As autumn closes in on the northern hemisphere, it's nice to think back on the beauty and rebirth that occurs during the spring, when nature comes back to life following winter. In central California we see green meadows and hillsides dotted with oak trees. Purple lupines grow in profusion amidst the grasses in the meadows and other open spaces.
Because of the Mediterranean climate that dominates California, spring and autumn are polar opposites. Typified by cool, wet winters, and hot, dry summers, Mediterranean climates undergo a big shift from spring to autumn. Fueled by winter rains, spring is a time of amazing growth, and development of an emerald green mantle over the undisturbed landscape. Wildflowers spring up, trees show off a full blanket of leaves, and everything looks clean and new. But once the rains end for the year, usually in March or April, the landscape begins to change. The once green spaces begin to slowly turn brown, wildflowers die-back, and all of the plant-life begins to prepare to wait out the long dry season. By fall, the once green hills are now a shade of golden brown. The land takes on a warm bronze look. Soils are dry and so are most of the plants. This is also when hot, dry winds from the Great Basin to the east begin to flow down toward the Pacific Ocean, drying everything in their path, and raising temperatures. Besides an increase in temperatures, these winds also increase the risk of wildfires. It is in the autumn that California is most likely to burn.
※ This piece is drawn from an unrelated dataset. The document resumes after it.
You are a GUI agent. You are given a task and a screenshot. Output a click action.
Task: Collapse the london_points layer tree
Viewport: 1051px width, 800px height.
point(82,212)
Unfortunately, with the warming climate, the likelihood of wildfires in California has increased and spread to other seasons of the year. A warmer climate means less precipitation falling as snow, and thus less of a snow pack in the Sierra Nevada mountains to serve as a natural reservoir of water that would normally be released at just the right time to provide moisture for plant growth in the late spring and early summer. But as the west experiences continued drought and warming temperatures, there is less snow and the dry conditions normal to the autumn, are spreading to other parts of the year.
Short of being able to reduce the temperature increases we are experiencing, we need to plan for a future where the conditions we once took as normal are now displaced by a new normal. Our ability to adapt may be sorely tested in the coming decades. I can only hope that we can make changes and preparations now that may lessen the impact on future generations.
This image was taken with a Canon 5D MkIII dSLR with an EF 100-400 mm f/4.5-5.6L IS USM lens zoomed to 100 mm. Exposure was set to 1/350 sec at f /9.5 and ISO 800.